----- Source extract -----

Adding a position sensor (like the wheel encoders) would give us the magnitude of the translation. This value can be also added to the measurement vector \(\mathbf{z}\):

\[\mathbf{z} = \begin{pmatrix} z_\textrm{position} \\ z_\textrm{acceleration} \end{pmatrix}\]

It yields an innovation vector \(\mathbf{r}\):

\[\mathbf{z} = \begin{pmatrix} z_\textrm{position} \\ z_\textrm{acceleration} \end{pmatrix} - \underbrace{\begin{pmatrix} 1 & 0 & 0 \\ 0 & 0 & 1 \end{pmatrix}}_{\mathbf{H}} \underbrace{\begin{pmatrix} \hat{x}_{p} \\ \hat{x}_{v} \\ \hat{x}_{a} \end{pmatrix}}_{\mathbf{\hat{x}}} = \begin{pmatrix} z_\textrm{position} - \hat{x}_{p} \\ z_\textrm{acceleration} - \hat{x}_{a} \end{pmatrix}\]

\(\mathbf{H}\) decides who fights whom, \(\mathbf{r}\) checks who punches stronger, and \(\mathbf{K}\) decides who won.

Once we have the difference of the estimated and measured positions, we have to know how much we trust this difference, so we can add it to our previous estimation.

Which element tells us the confidence of our estimations? The Kalman gain! So, we just update the state with the weighted difference:

\[\mathbf{\hat{x}}_\textrm{posterior} = \mathbf{\hat{x}}_\textrm{prior} + \underbrace{\mathbf{Kr}}_\textrm{weighted difference}\]

If the innovation \(\mathbf{r}\) is equal to zero, it means that the estimation and the measurement are in complete agreement (it almost never happens in reality). This would also mean that the a posteriori state is simply equal to the calculation from our model.

This state vector contains its individual parameters including the final estimation for position. But remember that these estimations are also gaussian, which means that we have to specify the covariance of this new estimation. For that matter, the Kalman gain is also going to be used.

In a similar way, we obtain the posterior covariance \(\mathbf{\hat{P}}\) by multiplying the Kalman gain and the measurement prediction covariance \(\mathbf{S}\) (the denominator of the formula for \(\mathbf{K}\)).

The a posteriori covariance of the state will be the difference between the estimated covariance and the weighted measurement prediction covariance:

\[\mathbf{\hat{P}}_\textrm{posterior} = \mathbf{\hat{P}}_\textrm{prior} - \mathbf{KSK}^T\]

Other literature notes this a priori estimated covariance with a new formulation using the identity matrix and the Observation matrix H. The results, however, should be exactly the same:

\[\mathbf{\hat{P}}_\textrm{posterior} = (\mathbf{I}-\mathbf{KH})\mathbf{\hat{P}}_\textrm{prior}\]

We finally obtained a more accurate estimation of the position and everything is stored in the state vector that will be now the new a priori state on the next timestamp. And we start the process again.

-----

Study questions →
a: Summarize the Kalman filter update passage in two sentences.
b: Carry on the Kalman filter update passage from its last sentence.
The material after this point has no role in the work here.

----- Recorded data -----

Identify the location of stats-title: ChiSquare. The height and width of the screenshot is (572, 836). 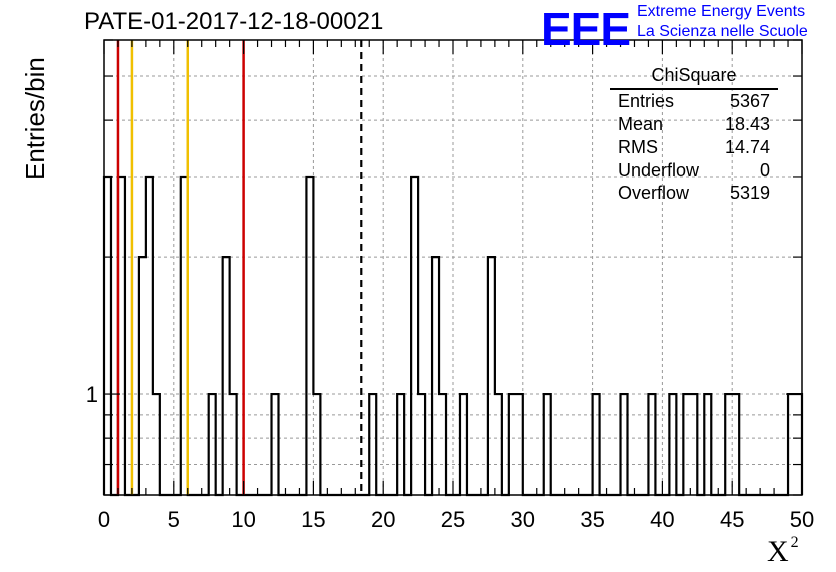
(694, 78). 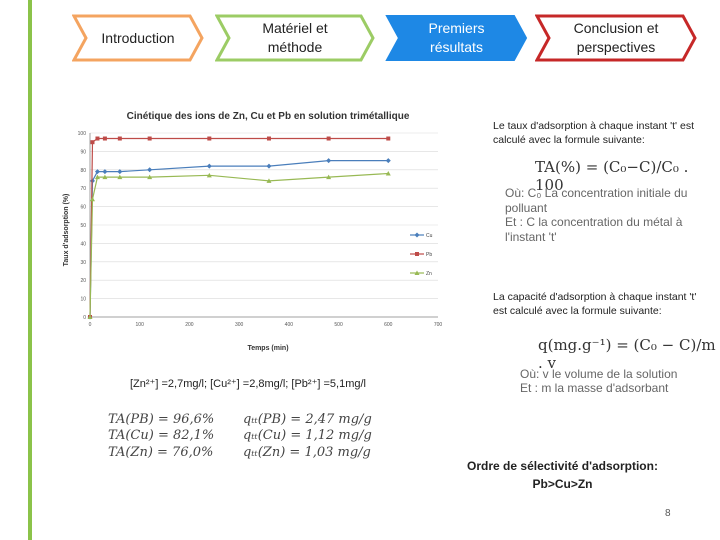 I want to click on nav-step-label: Conclusion et perspectives, so click(x=616, y=38).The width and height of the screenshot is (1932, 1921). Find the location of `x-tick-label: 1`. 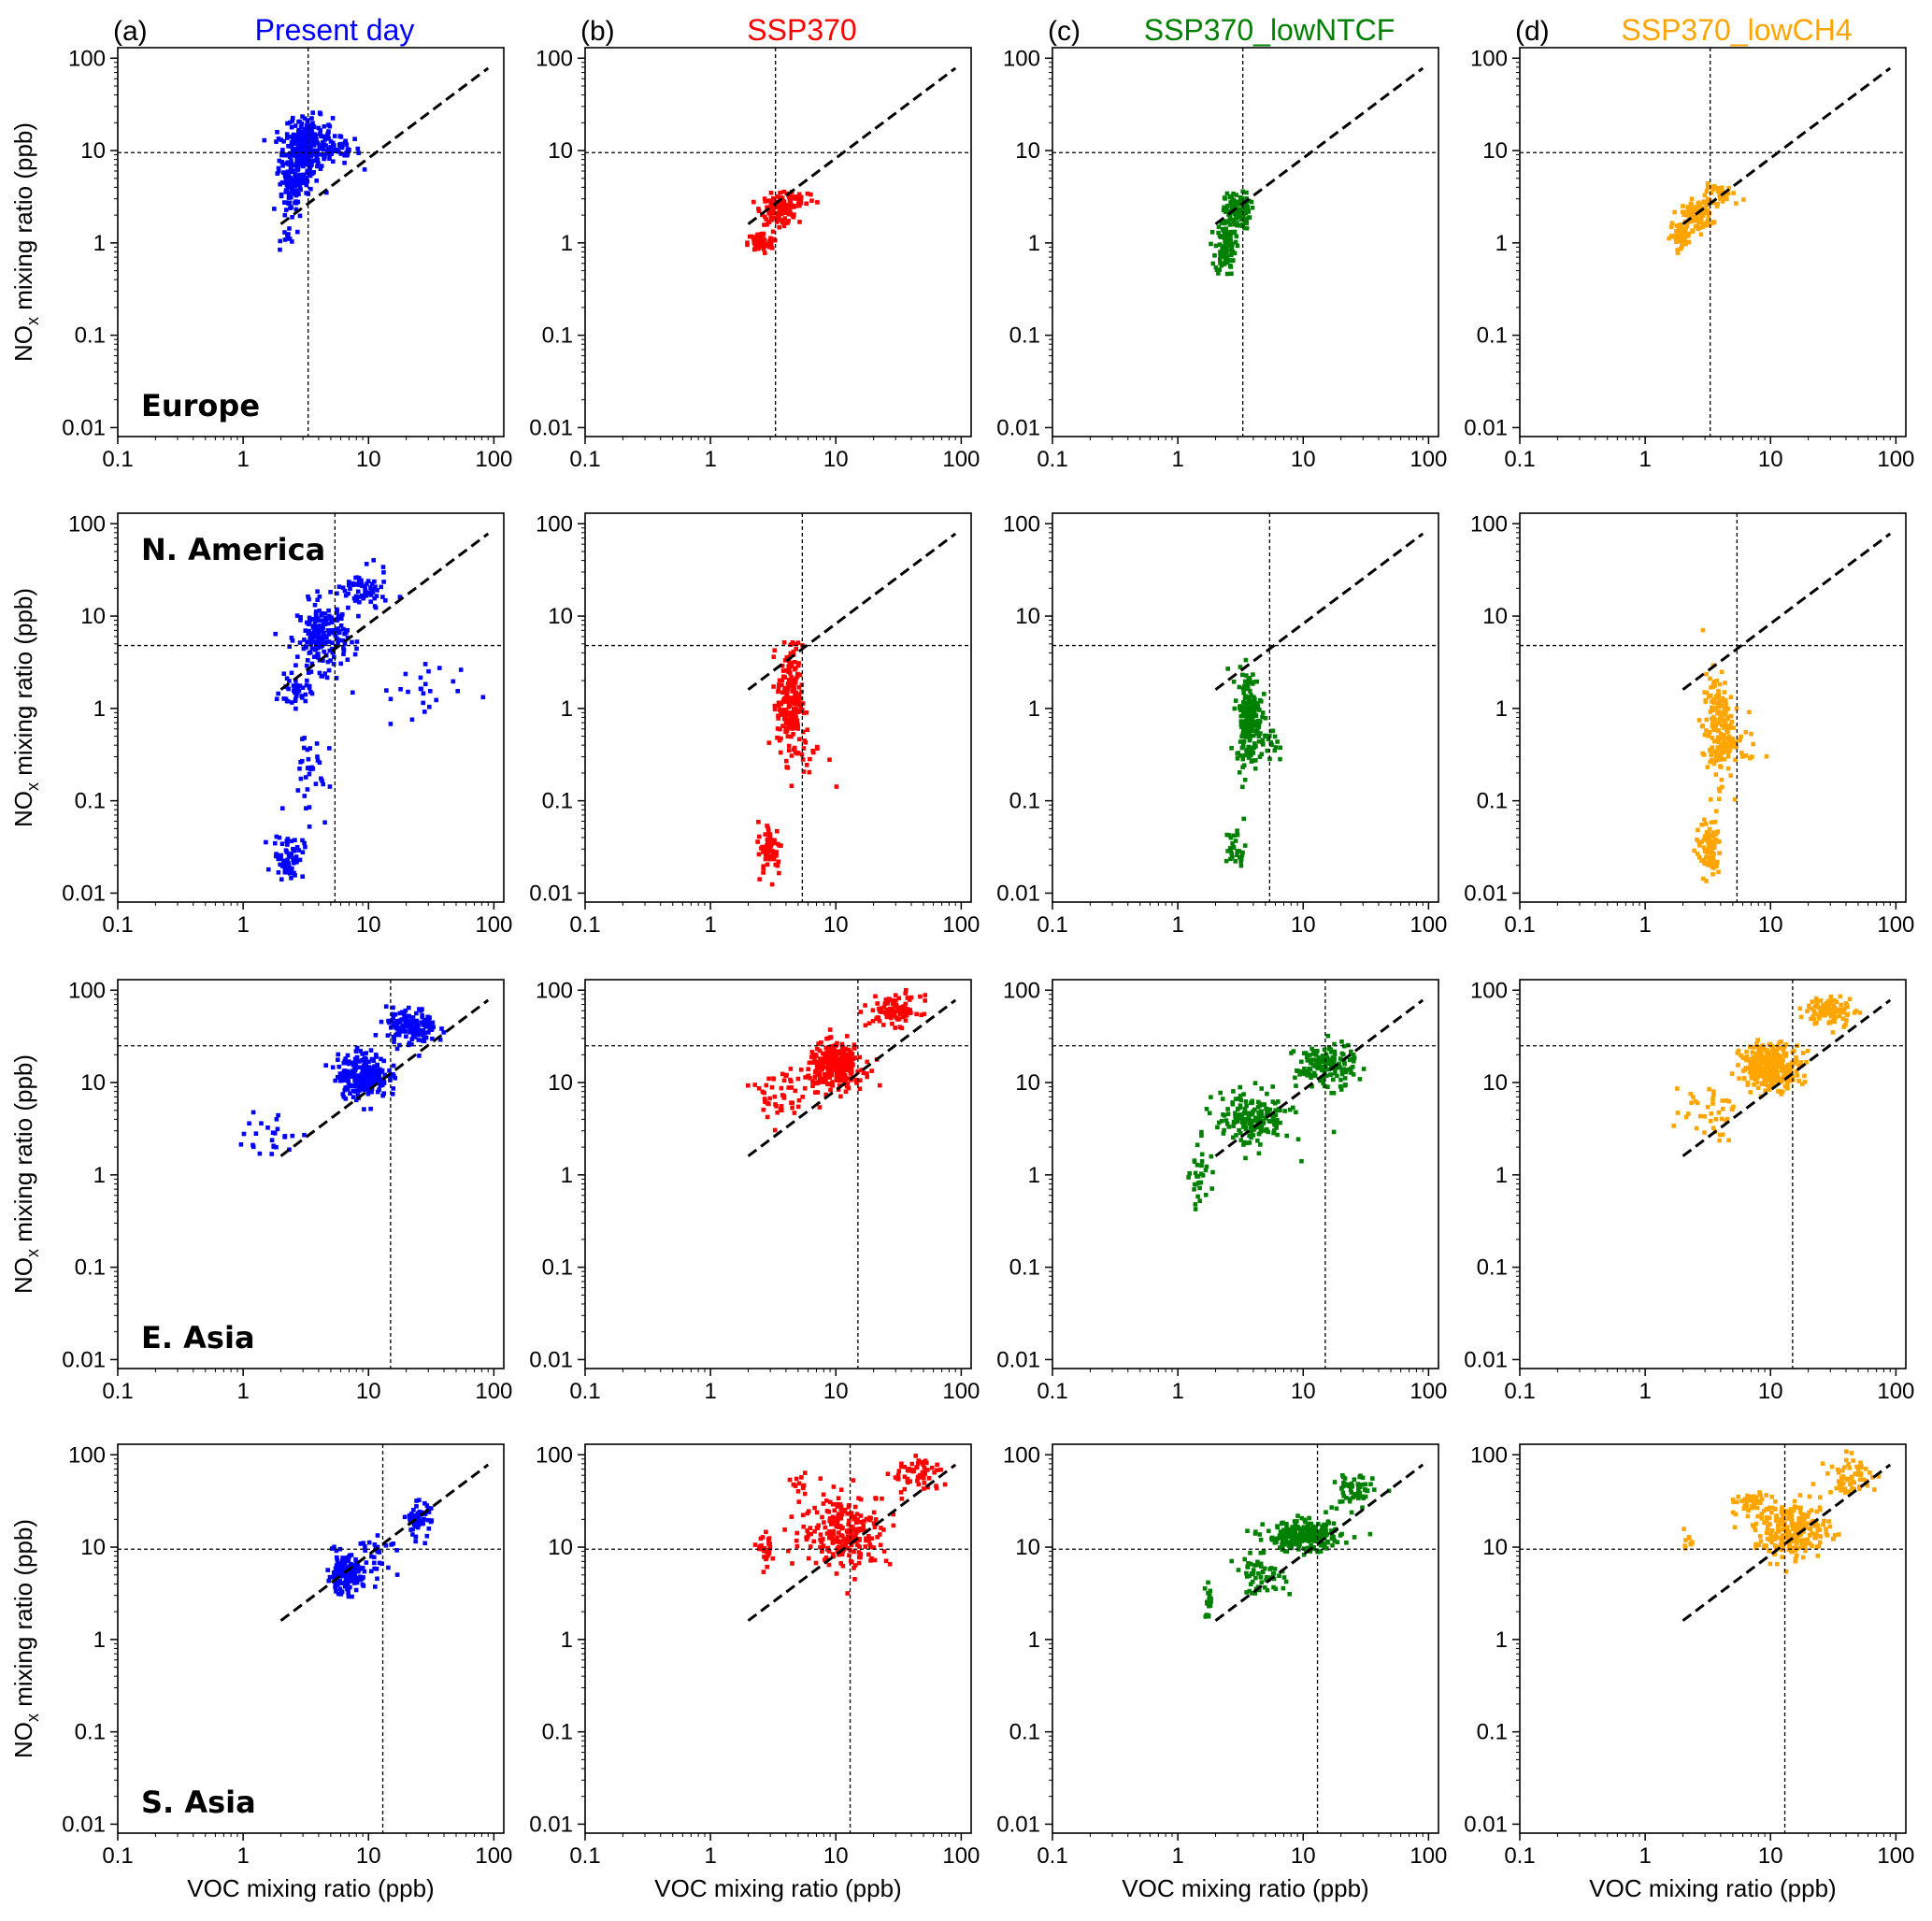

-----

Task-by-task answers →
a: Adding a position measurement to the measurement vector produces an innovation vector, and the posterior state is the prior state plus that innovation weighted by the Kalman gain. The posterior covariance is the prior covariance minus KSKᵀ, or equivalently (I − KH) times the prior covariance, and the updated state becomes the new prior for the next timestamp.

b:
The time update equations can be thought of as predictor equations, while the measurement update equations can be thought of as corrector equations. In general the cycle of the KF can be simplified with two steps:

The Kalman Filter conditions recursively the current estimate on all of the past measurements. The time update projects the current state estimate ahead in time, while the measurement update adjusts the projected estimate by an actual measure at that time. Kalman Filter Algorithm

Generally, statistical notation will note an a priori estimation with a “super minus” symbol next to the variable, so for our case the a priori estimations for the state and the covariance are noted as \(\mathbf{\hat{x}^{-}}\) and \(\mathbf{\hat{P}^{-}}\), respectively. For the a posteriori estimations we do not use any special symbol, we merely don’t use the “super minus”.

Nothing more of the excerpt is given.